Work instruction |
Find every line in the records below that holds the word "agent" and copy it.

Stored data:
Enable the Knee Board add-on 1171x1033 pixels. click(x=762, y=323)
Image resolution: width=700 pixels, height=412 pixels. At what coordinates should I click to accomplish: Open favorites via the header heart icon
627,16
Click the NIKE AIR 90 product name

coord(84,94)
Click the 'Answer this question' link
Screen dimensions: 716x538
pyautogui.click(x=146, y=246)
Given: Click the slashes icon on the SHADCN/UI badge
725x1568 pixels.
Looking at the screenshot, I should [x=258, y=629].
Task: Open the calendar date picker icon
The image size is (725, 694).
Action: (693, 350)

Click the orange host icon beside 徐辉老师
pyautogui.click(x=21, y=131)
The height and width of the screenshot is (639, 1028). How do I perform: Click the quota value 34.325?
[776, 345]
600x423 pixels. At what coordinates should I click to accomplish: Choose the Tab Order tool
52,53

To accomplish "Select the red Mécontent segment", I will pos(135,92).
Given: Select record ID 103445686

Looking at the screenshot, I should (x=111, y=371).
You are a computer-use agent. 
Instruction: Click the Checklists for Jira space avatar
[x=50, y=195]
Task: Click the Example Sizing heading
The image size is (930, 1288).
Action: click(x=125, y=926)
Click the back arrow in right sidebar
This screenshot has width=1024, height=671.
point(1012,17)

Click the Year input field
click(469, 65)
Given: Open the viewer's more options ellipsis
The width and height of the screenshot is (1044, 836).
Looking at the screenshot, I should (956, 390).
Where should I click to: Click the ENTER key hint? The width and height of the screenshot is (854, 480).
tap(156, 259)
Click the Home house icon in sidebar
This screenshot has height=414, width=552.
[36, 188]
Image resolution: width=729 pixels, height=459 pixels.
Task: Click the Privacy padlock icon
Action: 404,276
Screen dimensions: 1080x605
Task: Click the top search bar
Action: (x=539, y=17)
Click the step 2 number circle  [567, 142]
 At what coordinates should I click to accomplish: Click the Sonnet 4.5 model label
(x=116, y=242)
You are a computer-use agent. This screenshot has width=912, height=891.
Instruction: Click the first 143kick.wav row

Result of the task |
You are a computer-use agent. 
You are a computer-use agent. This screenshot has width=912, height=891.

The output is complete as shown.